*** Begin section ***

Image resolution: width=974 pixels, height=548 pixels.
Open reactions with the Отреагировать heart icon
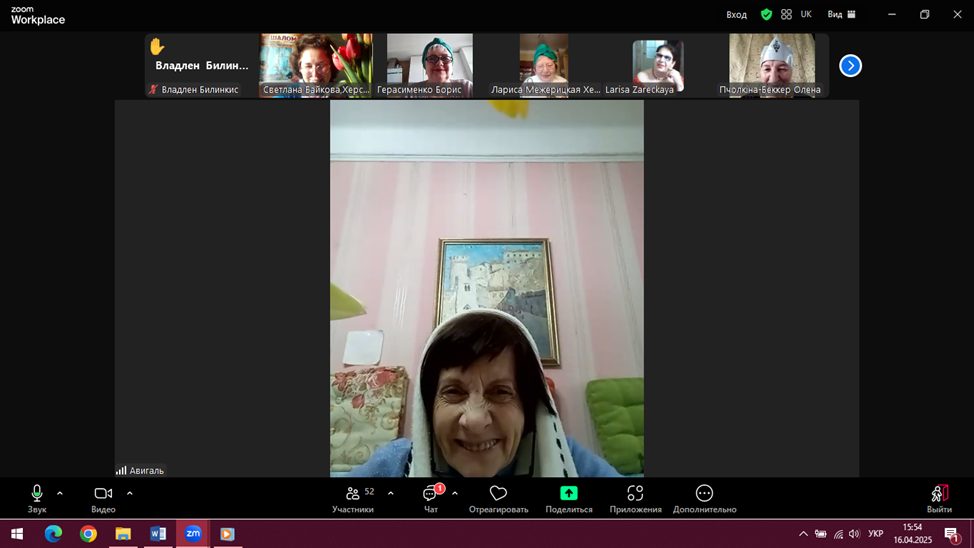pos(498,494)
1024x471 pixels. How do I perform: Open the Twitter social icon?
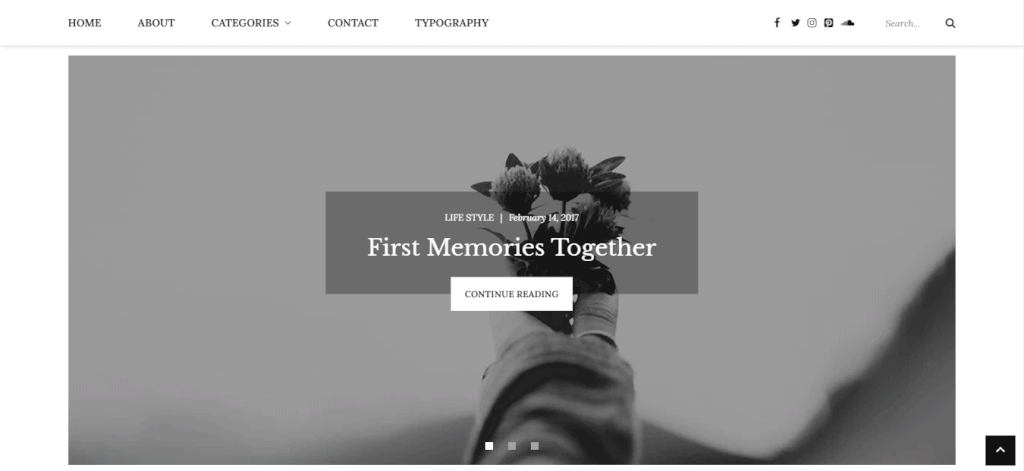[x=795, y=23]
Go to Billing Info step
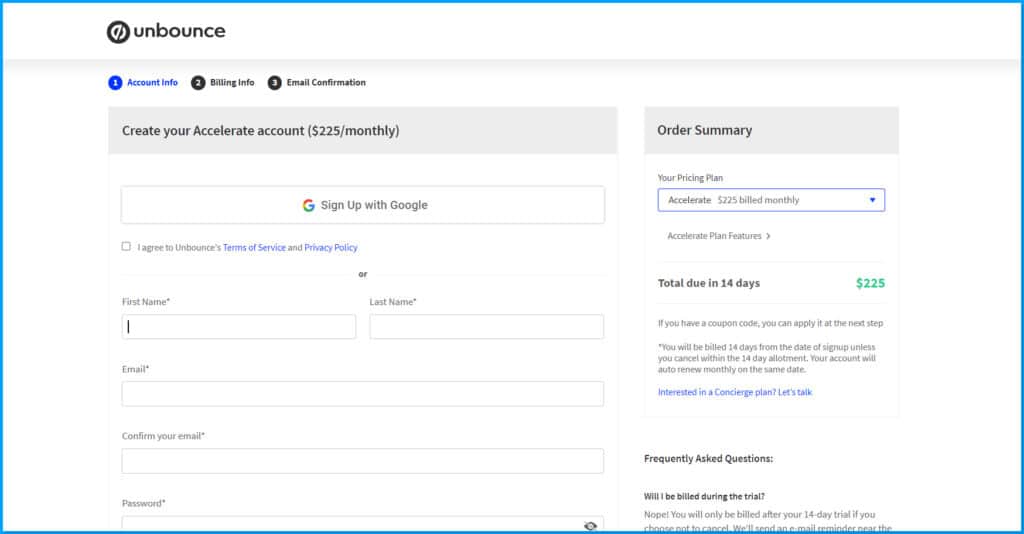 (232, 83)
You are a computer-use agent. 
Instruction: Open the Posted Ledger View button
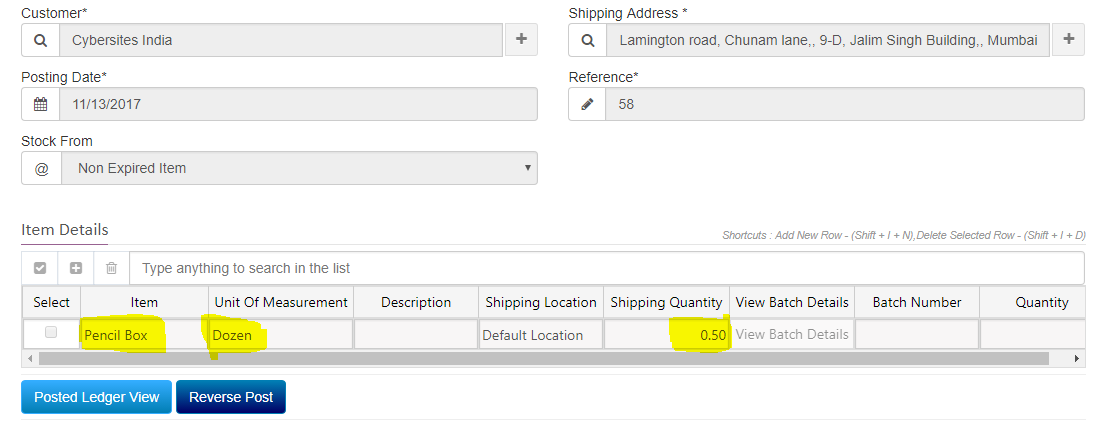click(x=96, y=397)
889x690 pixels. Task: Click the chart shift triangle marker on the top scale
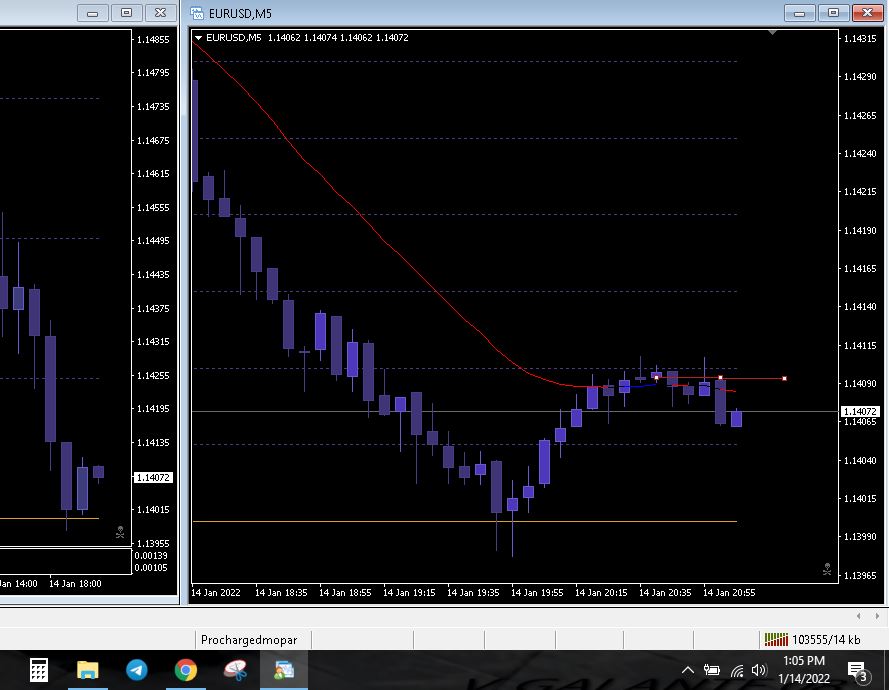[772, 33]
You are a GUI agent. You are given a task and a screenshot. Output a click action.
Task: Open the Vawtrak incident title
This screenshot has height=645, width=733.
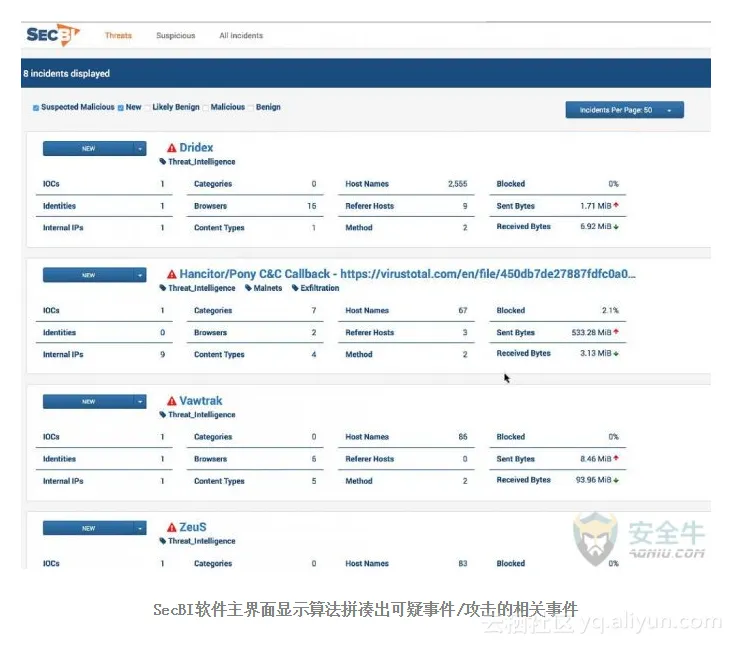click(x=201, y=401)
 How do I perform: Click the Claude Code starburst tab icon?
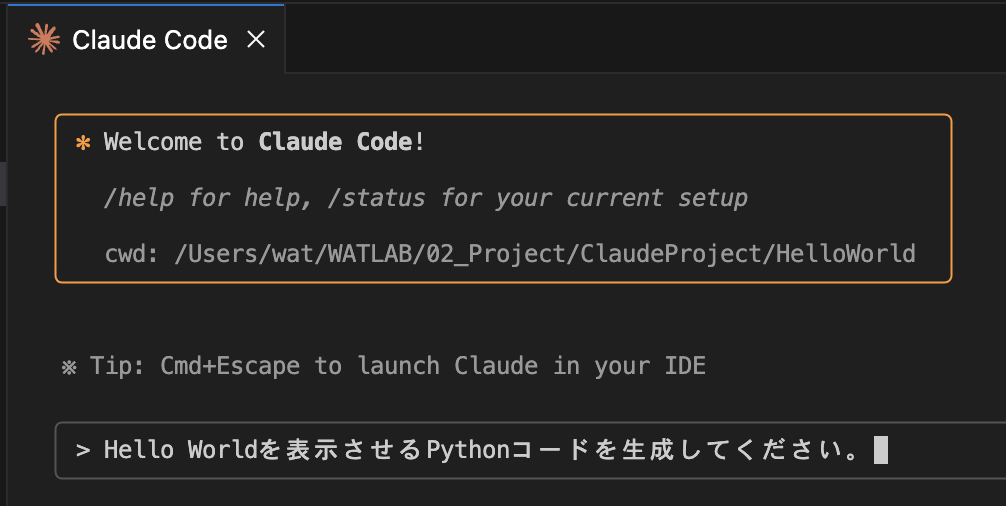pyautogui.click(x=43, y=39)
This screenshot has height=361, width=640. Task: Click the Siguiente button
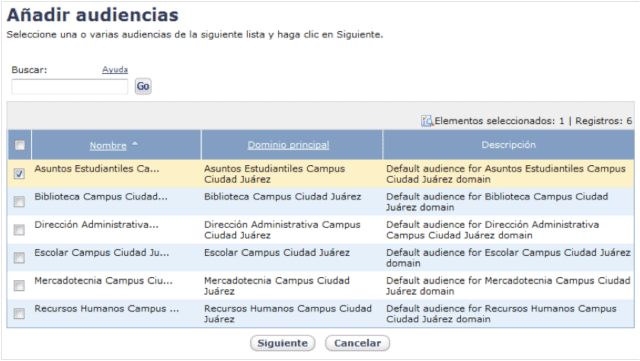pyautogui.click(x=282, y=343)
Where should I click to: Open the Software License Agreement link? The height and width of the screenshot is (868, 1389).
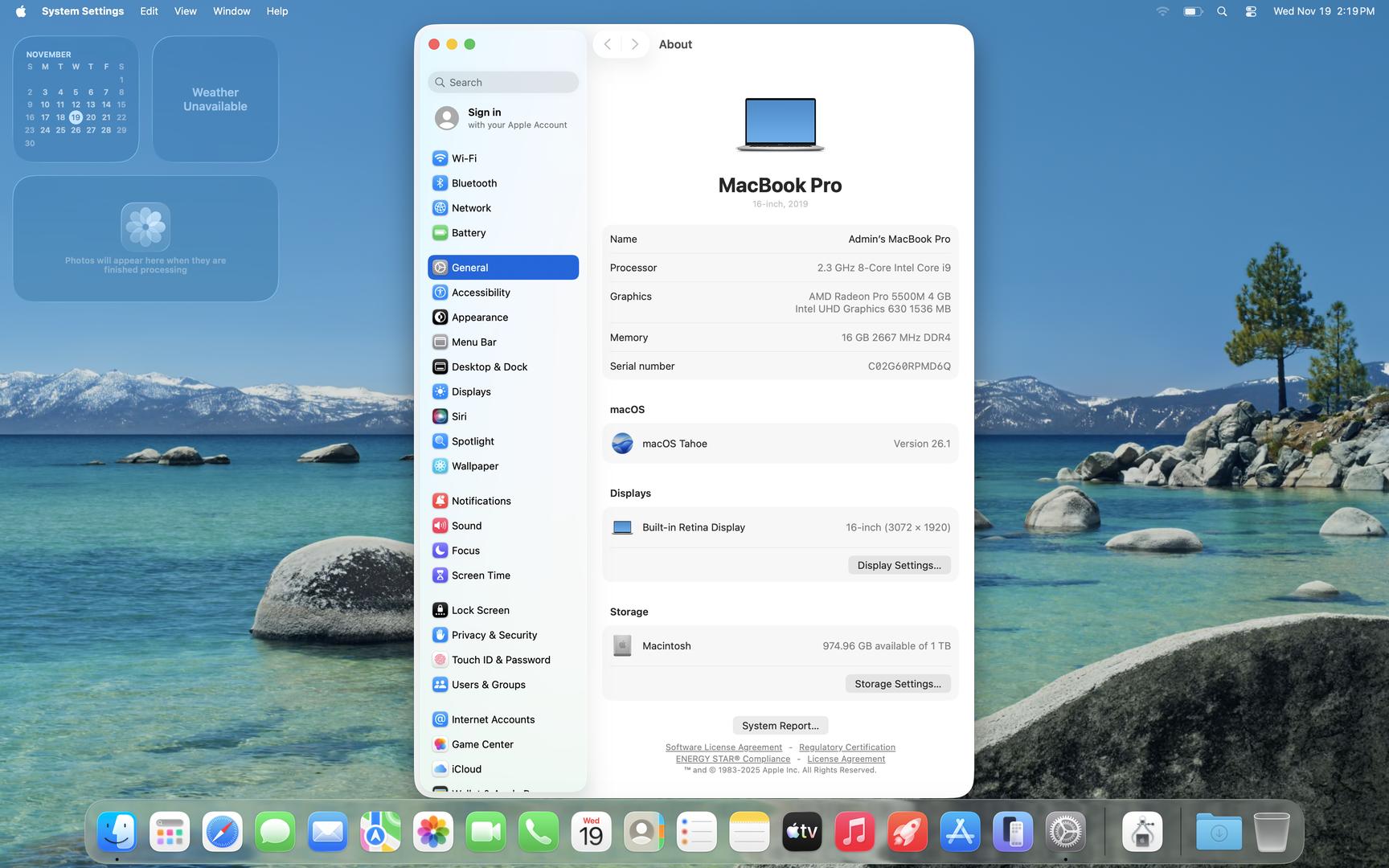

*** End section ***

Beginning with the line that holds "Instruction: Open the" and continuing to the end of the entries above, set down each line exactly, both ends included; include no pictures.

Instruction: Open the Posted Ledger View button
click(x=96, y=397)
889x690 pixels. Task: Click the chart shift triangle marker on the top scale
[772, 33]
You are a GUI agent. You are given a task and a screenshot. Output a click action.
Task: Open the Vawtrak incident title
This screenshot has height=645, width=733.
click(x=201, y=401)
 How do I perform: Click the Claude Code starburst tab icon?
pyautogui.click(x=43, y=39)
This screenshot has height=361, width=640. Task: Click the Siguiente button
pyautogui.click(x=282, y=343)
Where should I click to: Open the Software License Agreement link? The height and width of the screenshot is (868, 1389).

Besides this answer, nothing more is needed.